--- EXERCISE REQUIREMENTS ---
When the line containing "Click 'cytuj' on" is found in the data below, copy it and each line after it through the line containing "Open three-dot menu on ladydiyana's comment", exactly and with no others.

Collected data:

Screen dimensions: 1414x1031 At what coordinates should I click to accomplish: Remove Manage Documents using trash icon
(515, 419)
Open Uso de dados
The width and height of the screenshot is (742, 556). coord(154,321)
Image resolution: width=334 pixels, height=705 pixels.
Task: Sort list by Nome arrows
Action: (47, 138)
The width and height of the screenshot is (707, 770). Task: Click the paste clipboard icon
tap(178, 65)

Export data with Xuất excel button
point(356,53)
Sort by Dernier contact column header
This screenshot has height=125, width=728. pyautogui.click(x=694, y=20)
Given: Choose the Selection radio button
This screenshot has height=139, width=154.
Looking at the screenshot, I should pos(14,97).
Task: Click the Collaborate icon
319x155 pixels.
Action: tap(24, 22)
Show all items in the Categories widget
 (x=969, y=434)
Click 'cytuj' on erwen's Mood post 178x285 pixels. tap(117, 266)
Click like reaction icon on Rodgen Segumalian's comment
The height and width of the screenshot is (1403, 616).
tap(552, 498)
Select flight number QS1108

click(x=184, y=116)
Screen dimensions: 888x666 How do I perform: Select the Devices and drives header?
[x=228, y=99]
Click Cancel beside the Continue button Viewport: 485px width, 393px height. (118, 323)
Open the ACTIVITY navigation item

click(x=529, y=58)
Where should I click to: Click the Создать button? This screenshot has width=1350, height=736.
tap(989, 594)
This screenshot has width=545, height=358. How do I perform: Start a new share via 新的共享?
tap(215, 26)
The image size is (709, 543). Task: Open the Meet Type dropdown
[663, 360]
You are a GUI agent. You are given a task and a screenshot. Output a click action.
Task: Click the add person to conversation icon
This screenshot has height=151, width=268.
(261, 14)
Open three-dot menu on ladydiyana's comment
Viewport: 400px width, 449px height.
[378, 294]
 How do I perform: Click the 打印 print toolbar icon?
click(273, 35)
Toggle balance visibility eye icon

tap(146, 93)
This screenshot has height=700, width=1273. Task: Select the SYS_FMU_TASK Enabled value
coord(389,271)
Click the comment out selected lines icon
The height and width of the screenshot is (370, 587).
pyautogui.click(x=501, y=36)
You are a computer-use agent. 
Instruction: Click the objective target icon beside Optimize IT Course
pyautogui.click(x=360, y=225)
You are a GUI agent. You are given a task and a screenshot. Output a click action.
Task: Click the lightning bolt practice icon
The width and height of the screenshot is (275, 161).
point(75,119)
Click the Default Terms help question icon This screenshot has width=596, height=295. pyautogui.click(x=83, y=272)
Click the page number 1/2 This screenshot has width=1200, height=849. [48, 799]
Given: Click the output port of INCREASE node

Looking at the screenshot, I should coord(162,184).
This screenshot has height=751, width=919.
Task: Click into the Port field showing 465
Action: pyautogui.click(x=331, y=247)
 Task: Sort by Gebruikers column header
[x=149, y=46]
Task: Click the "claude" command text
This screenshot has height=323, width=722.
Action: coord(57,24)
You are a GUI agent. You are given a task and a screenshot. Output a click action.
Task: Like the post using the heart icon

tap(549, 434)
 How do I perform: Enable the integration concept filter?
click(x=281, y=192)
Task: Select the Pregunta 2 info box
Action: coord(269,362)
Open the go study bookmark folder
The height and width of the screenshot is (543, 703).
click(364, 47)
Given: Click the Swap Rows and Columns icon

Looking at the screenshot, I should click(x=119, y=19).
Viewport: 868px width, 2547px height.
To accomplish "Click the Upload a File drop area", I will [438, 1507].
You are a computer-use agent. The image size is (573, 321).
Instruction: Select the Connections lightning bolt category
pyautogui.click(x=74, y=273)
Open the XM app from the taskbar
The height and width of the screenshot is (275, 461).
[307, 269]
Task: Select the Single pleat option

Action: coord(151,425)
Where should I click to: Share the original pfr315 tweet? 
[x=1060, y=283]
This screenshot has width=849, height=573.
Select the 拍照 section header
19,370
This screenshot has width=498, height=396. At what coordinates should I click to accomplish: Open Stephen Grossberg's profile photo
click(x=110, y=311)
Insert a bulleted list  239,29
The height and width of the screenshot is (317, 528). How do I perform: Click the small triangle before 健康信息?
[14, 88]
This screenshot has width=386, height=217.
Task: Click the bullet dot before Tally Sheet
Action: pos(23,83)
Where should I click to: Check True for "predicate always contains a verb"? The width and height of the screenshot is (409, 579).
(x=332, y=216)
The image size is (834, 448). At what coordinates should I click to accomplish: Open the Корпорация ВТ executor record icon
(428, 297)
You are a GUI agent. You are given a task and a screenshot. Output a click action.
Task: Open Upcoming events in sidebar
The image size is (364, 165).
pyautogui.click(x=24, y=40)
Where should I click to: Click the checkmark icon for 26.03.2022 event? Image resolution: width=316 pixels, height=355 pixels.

--- REPLY TO THE TASK ---
Click 'cytuj' on erwen's Mood post 178x285 pixels. tap(117, 266)
Click like reaction icon on Rodgen Segumalian's comment
The height and width of the screenshot is (1403, 616).
tap(552, 498)
Select flight number QS1108

click(x=184, y=116)
Screen dimensions: 888x666 How do I perform: Select the Devices and drives header?
[x=228, y=99]
Click Cancel beside the Continue button Viewport: 485px width, 393px height. (118, 323)
Open the ACTIVITY navigation item

click(x=529, y=58)
Where should I click to: Click the Создать button? This screenshot has width=1350, height=736.
tap(989, 594)
This screenshot has width=545, height=358. How do I perform: Start a new share via 新的共享?
tap(215, 26)
The image size is (709, 543). Task: Open the Meet Type dropdown
[663, 360]
You are a GUI agent. You are given a task and a screenshot. Output a click action.
Task: Click the add person to conversation icon
This screenshot has height=151, width=268.
(261, 14)
Open three-dot menu on ladydiyana's comment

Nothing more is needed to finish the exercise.